I spent some serious quality time watching Magnificent Seven with
pixyofthestyx this weekend (in between attempting and failing to randomly meet up with Hollins people at Katsucon, visiting the Smithsonian Museum of Natural History whilst still in costume, and getting lost on the DC Metro, again still in costume, but at least I removed the cravat and hat), and damn but that show is adorable. Why didn’t I notice how friggin’ cute all those guys were back when I watched it in high school? I swear, they beat out SGA-1 and the cast of Lonesome Dove: The Outlaw Years to rival MASH unit 4077 and Sharpe and the Chosen Men in the aborable-ness stakes, and only a tiny handful of Barbara Hambly characters surpass them (except when it comes to the woobie factor. No one, not even John Sheppard or Hawkeye Pierce, can out-woobie Major Richard Sharpe as played by Sean Bean. The utterly betrayed and emotionally destroyed look on his face during the court-martial scene in Sharpe’s Honour? Defines woobie).

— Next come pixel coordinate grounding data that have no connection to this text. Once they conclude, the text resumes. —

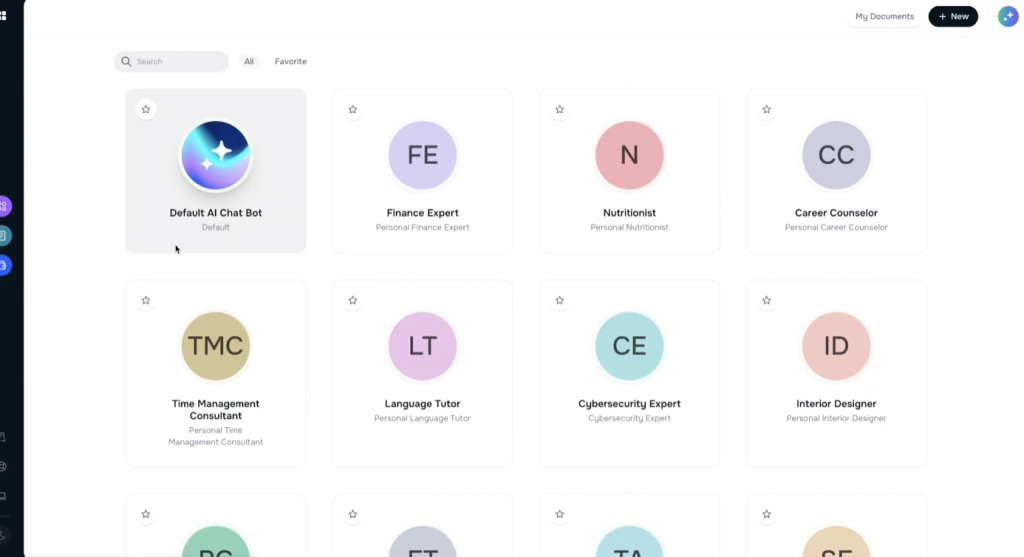
Task: Toggle favorite star on Finance Expert card
Action: (x=353, y=109)
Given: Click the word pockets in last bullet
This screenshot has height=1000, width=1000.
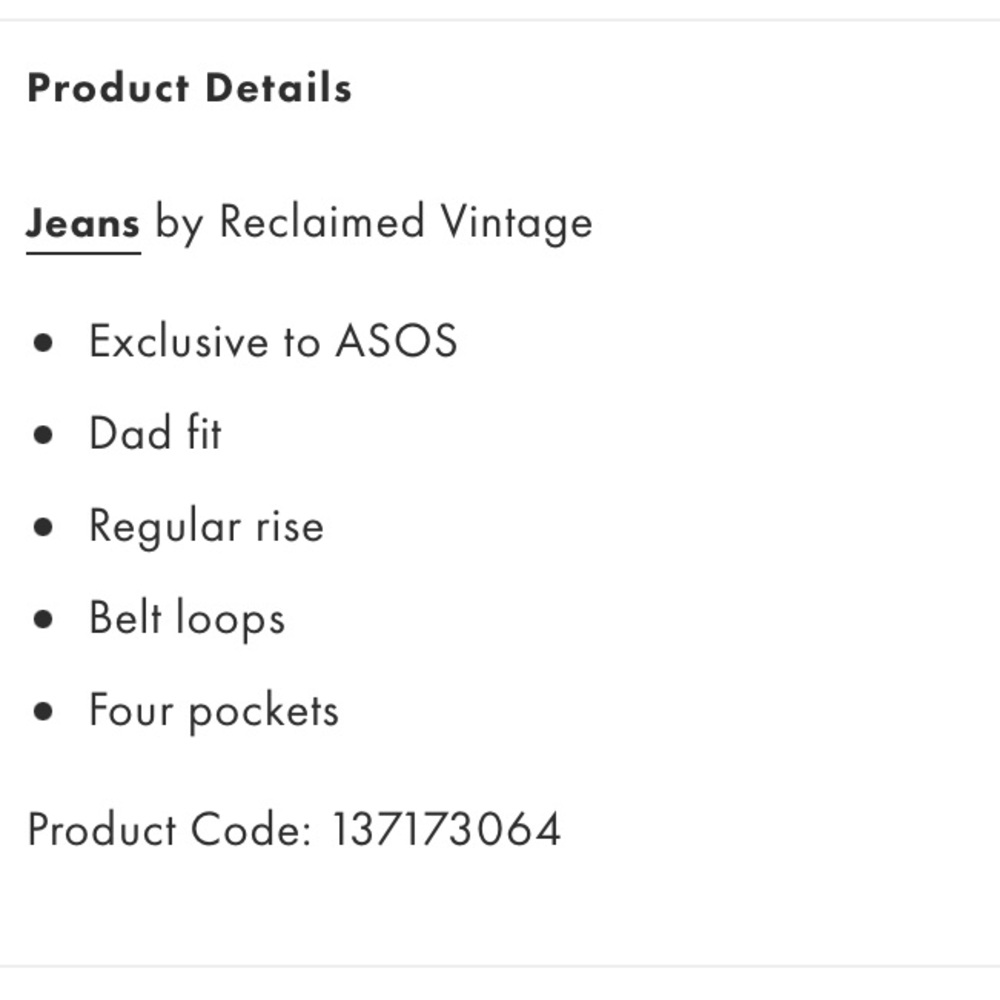Looking at the screenshot, I should 264,712.
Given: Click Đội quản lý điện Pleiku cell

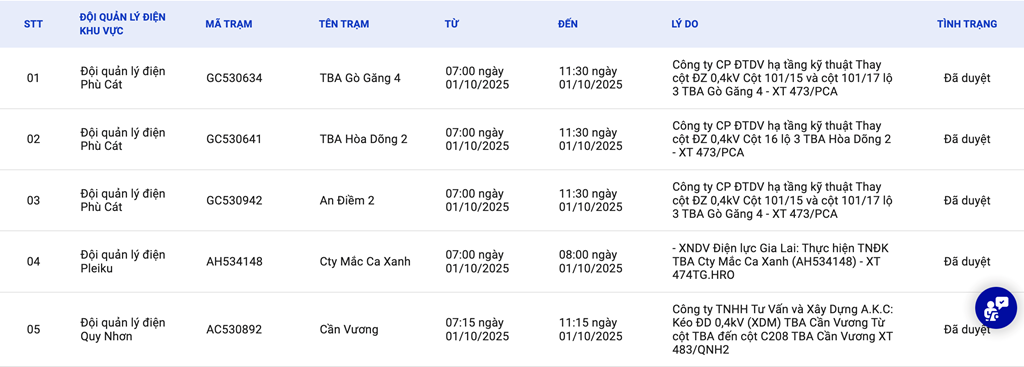Looking at the screenshot, I should coord(123,261).
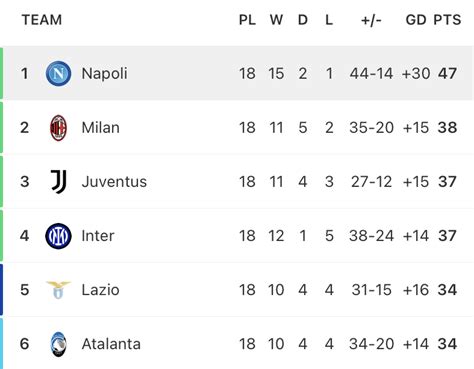
Task: Click the Napoli club crest
Action: (58, 73)
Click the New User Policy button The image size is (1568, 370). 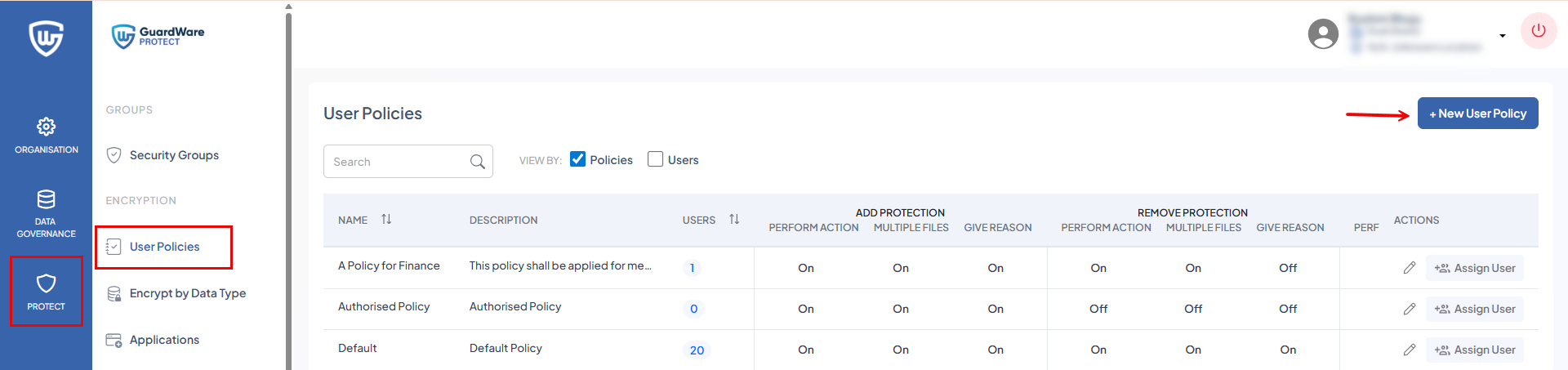1477,114
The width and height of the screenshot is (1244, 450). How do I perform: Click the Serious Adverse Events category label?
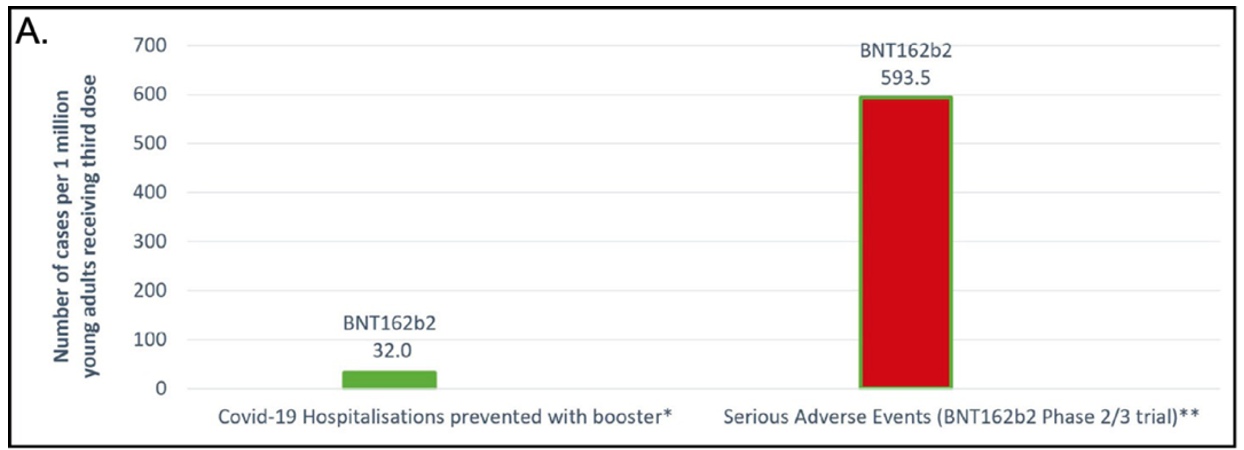pos(962,415)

Also, it turns out that Ezra Standish is about three inches shorter, fifteen pounds lighter, and five years younger than my fourteen-year-old self remembers him being. And based on the “in drag” shots in “Working Girls,” Anthony Stark’s waist is approximately the same size as mine. *boggles* I always thought that those fic writers who made Ezra all fragile-looking and small and [insert smarminess and purple prose using the word ‘orbs’ here] were channeling bad Sentinal fic vibes. Turns out they’re only exagerating about 1/3 as much as I thought they were.
The people who turn Vin Tanner into an emotionally fragile uke, though? Still on crack.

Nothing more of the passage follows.